Write out the listing below again, swapping each occurrence of "GUI agent" for "interface agent" and leaving everything else untouched.

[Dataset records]

------

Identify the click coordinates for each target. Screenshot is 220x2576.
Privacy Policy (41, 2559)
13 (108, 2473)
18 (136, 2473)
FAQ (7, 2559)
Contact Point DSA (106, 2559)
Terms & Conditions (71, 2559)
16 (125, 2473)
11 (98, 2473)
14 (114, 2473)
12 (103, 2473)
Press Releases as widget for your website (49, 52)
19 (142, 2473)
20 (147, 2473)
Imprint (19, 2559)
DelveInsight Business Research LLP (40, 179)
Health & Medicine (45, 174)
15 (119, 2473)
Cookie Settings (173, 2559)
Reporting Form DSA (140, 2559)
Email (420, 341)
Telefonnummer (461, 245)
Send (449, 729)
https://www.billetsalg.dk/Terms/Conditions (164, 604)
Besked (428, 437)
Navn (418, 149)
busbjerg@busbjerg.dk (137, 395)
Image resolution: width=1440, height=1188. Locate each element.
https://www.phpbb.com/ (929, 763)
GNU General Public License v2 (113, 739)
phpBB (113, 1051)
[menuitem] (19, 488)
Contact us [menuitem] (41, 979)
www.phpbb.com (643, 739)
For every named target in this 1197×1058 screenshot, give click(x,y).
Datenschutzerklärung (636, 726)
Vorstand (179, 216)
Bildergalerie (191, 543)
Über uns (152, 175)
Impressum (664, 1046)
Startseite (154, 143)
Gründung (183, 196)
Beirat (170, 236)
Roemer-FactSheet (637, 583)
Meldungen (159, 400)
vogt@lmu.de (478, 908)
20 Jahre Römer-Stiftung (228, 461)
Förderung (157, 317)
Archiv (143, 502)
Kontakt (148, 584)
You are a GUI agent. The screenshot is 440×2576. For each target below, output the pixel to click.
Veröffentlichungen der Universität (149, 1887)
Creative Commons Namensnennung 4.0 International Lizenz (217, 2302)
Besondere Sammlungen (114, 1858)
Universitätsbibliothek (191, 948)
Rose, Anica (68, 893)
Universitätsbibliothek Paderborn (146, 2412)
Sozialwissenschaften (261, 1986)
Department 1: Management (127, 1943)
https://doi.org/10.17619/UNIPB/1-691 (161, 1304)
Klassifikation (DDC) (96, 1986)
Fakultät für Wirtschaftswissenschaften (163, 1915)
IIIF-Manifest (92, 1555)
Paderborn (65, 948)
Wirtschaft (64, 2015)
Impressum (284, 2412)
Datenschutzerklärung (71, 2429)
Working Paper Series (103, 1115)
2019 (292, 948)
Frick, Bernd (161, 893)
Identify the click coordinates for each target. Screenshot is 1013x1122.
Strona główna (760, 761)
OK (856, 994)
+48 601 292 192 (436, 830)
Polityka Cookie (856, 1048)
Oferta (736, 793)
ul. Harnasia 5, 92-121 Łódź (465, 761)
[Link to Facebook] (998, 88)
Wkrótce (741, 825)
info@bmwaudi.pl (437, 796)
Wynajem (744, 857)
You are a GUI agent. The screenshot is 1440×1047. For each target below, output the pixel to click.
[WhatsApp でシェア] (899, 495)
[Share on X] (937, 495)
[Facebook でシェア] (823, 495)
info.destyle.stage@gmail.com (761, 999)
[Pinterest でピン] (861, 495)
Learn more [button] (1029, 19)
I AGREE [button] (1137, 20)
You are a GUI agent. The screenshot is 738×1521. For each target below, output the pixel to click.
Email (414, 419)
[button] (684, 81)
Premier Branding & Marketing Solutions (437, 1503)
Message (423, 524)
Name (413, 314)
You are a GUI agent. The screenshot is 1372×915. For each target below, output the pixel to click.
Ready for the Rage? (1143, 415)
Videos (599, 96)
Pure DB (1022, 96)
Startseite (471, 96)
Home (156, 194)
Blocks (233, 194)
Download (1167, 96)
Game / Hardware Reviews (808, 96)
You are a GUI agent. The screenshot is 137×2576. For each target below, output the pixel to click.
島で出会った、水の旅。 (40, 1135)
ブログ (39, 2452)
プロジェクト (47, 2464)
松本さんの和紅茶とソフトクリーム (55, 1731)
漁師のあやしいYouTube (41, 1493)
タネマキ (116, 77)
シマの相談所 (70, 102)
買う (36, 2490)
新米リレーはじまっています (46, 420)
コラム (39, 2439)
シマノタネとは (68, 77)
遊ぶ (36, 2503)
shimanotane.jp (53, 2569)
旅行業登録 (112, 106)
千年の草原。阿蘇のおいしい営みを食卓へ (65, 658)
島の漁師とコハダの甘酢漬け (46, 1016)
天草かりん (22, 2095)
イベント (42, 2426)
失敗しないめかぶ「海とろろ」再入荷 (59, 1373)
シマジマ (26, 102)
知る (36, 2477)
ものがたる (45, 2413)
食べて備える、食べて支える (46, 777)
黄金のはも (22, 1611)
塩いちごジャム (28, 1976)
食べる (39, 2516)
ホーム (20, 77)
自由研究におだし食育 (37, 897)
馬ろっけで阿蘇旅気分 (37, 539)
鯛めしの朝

------

→ The output
Identify the click coordinates for each target. Screenshot is 220x2576.
Privacy Policy (41, 2559)
13 (108, 2473)
18 (136, 2473)
FAQ (7, 2559)
Contact Point DSA (106, 2559)
Terms & Conditions (71, 2559)
16 (125, 2473)
11 (98, 2473)
14 (114, 2473)
12 (103, 2473)
Press Releases as widget for your website (49, 52)
19 (142, 2473)
20 (147, 2473)
Imprint (19, 2559)
DelveInsight Business Research LLP (40, 179)
Health & Medicine (45, 174)
15 (119, 2473)
Cookie Settings (173, 2559)
Reporting Form DSA (140, 2559)
Email (420, 341)
Telefonnummer (461, 245)
Send (449, 729)
https://www.billetsalg.dk/Terms/Conditions (164, 604)
Besked (428, 437)
Navn (418, 149)
busbjerg@busbjerg.dk (137, 395)
Image resolution: width=1440, height=1188. Locate each element.
https://www.phpbb.com/ (929, 763)
GNU General Public License v2 (113, 739)
phpBB (113, 1051)
[menuitem] (19, 488)
Contact us [menuitem] (41, 979)
www.phpbb.com (643, 739)
For every named target in this 1197×1058 screenshot, give click(x,y).
Datenschutzerklärung (636, 726)
Vorstand (179, 216)
Bildergalerie (191, 543)
Über uns (152, 175)
Impressum (664, 1046)
Startseite (154, 143)
Gründung (183, 196)
Beirat (170, 236)
Roemer-FactSheet (637, 583)
Meldungen (159, 400)
vogt@lmu.de (478, 908)
20 Jahre Römer-Stiftung (228, 461)
Förderung (157, 317)
Archiv (143, 502)
Kontakt (148, 584)
You are a interface agent. The screenshot is 440×2576. For each target below, output the pixel to click.
Veröffentlichungen der Universität (149, 1887)
Creative Commons Namensnennung 4.0 International Lizenz (217, 2302)
Besondere Sammlungen (114, 1858)
Universitätsbibliothek (191, 948)
Rose, Anica (68, 893)
Universitätsbibliothek Paderborn (146, 2412)
Sozialwissenschaften (261, 1986)
Department 1: Management (127, 1943)
https://doi.org/10.17619/UNIPB/1-691 (161, 1304)
Klassifikation (DDC) (96, 1986)
Fakultät für Wirtschaftswissenschaften (163, 1915)
IIIF-Manifest (92, 1555)
Paderborn (65, 948)
Wirtschaft (64, 2015)
Impressum (284, 2412)
Datenschutzerklärung (71, 2429)
Working Paper Series (103, 1115)
2019 (292, 948)
Frick, Bernd (161, 893)
Identify the click coordinates for each target. Screenshot is 1013x1122.
Strona główna (760, 761)
OK (856, 994)
+48 601 292 192 (436, 830)
Polityka Cookie (856, 1048)
Oferta (736, 793)
ul. Harnasia 5, 92-121 Łódź (465, 761)
[Link to Facebook] (998, 88)
Wkrótce (741, 825)
info@bmwaudi.pl (437, 796)
Wynajem (744, 857)
You are a interface agent. The screenshot is 1440×1047. For each target below, output the pixel to click.
[WhatsApp でシェア] (899, 495)
[Share on X] (937, 495)
[Facebook でシェア] (823, 495)
info.destyle.stage@gmail.com (761, 999)
[Pinterest でピン] (861, 495)
Learn more [button] (1029, 19)
I AGREE [button] (1137, 20)
You are a interface agent. The screenshot is 738×1521. For each target below, output the pixel to click.
Email (414, 419)
[button] (684, 81)
Premier Branding & Marketing Solutions (437, 1503)
Message (423, 524)
Name (413, 314)
You are a interface agent. The screenshot is 1372×915. For each target below, output the pixel to click.
Ready for the Rage? (1143, 415)
Videos (599, 96)
Pure DB (1022, 96)
Startseite (471, 96)
Home (156, 194)
Blocks (233, 194)
Download (1167, 96)
Game / Hardware Reviews (808, 96)
You are a interface agent. The screenshot is 137×2576. For each target below, output the pixel to click.
島で出会った、水の旅。 (40, 1135)
ブログ (39, 2452)
プロジェクト (47, 2464)
松本さんの和紅茶とソフトクリーム (55, 1731)
漁師のあやしいYouTube (41, 1493)
タネマキ (116, 77)
シマの相談所 (70, 102)
買う (36, 2490)
新米リレーはじまっています (46, 420)
コラム (39, 2439)
シマノタネとは (68, 77)
遊ぶ (36, 2503)
shimanotane.jp (53, 2569)
旅行業登録 (112, 106)
千年の草原。阿蘇のおいしい営みを食卓へ (65, 658)
島の漁師とコハダの甘酢漬け (46, 1016)
天草かりん (22, 2095)
イベント (42, 2426)
失敗しないめかぶ「海とろろ」再入荷 (59, 1373)
シマジマ (26, 102)
知る (36, 2477)
ものがたる (45, 2413)
食べて備える、食べて支える (46, 777)
黄金のはも (22, 1611)
塩いちごジャム (28, 1976)
食べる (39, 2516)
ホーム (20, 77)
自由研究におだし食育 (37, 897)
馬ろっけで阿蘇旅気分 (37, 539)
鯛めしの朝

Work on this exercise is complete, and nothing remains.